Collected data entries

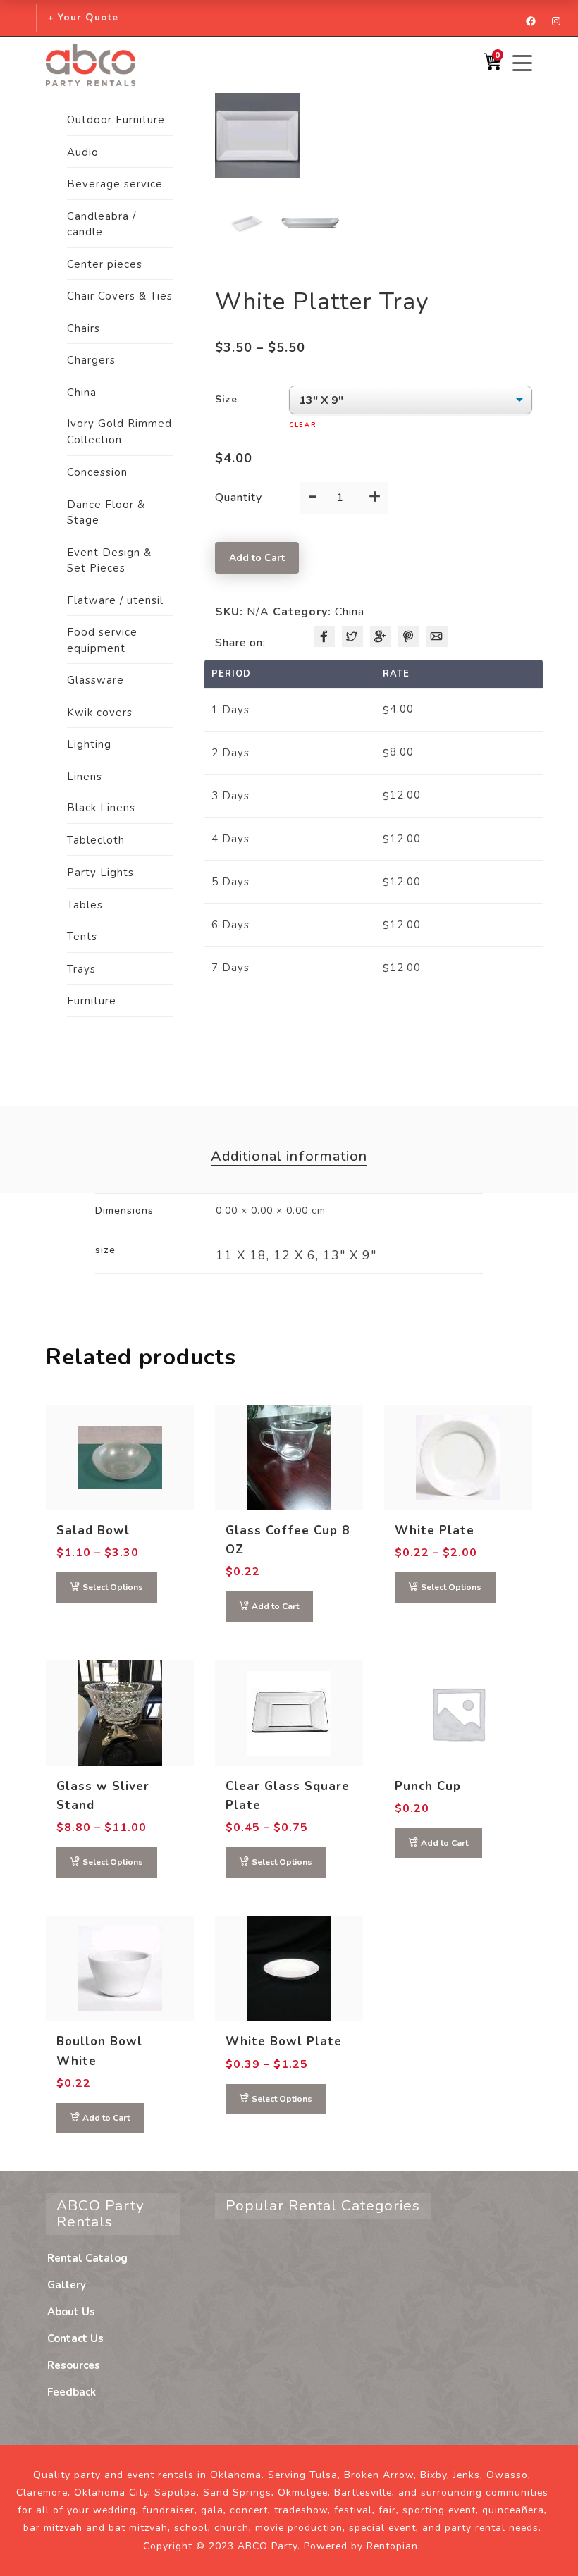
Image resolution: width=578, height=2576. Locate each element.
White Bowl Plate (284, 2041)
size (226, 399)
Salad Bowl (93, 1530)
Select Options (112, 1587)
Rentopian (392, 2546)
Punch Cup (428, 1786)
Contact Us (75, 2338)
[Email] (437, 636)
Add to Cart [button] (275, 1606)
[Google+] (380, 636)
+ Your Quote (82, 17)
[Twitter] (352, 636)
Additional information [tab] (289, 1156)
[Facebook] (324, 636)
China (349, 612)
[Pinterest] (408, 636)
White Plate (434, 1530)
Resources (73, 2365)
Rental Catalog (87, 2258)
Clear (303, 425)
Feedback (71, 2392)
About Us (71, 2312)
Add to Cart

■ **WORK REQUIRED**
All entries should be reproduced exactly; no picture belongs in the result.

■ **TASK RESPONSE**
Image resolution: width=578, height=2576. Locate each element.
White Bowl Plate (284, 2041)
size (226, 399)
Salad Bowl (93, 1530)
Select Options (112, 1587)
Rentopian (392, 2546)
Punch Cup (428, 1786)
Contact Us (75, 2338)
[Email] (437, 636)
Add to Cart [button] (275, 1606)
[Google+] (380, 636)
+ Your Quote (82, 17)
[Twitter] (352, 636)
Additional information [tab] (289, 1156)
[Facebook] (324, 636)
China (349, 612)
[Pinterest] (408, 636)
White Plate (434, 1530)
Resources (73, 2365)
Rental Catalog (87, 2258)
Clear (303, 425)
Feedback (71, 2392)
About Us (71, 2312)
Add to Cart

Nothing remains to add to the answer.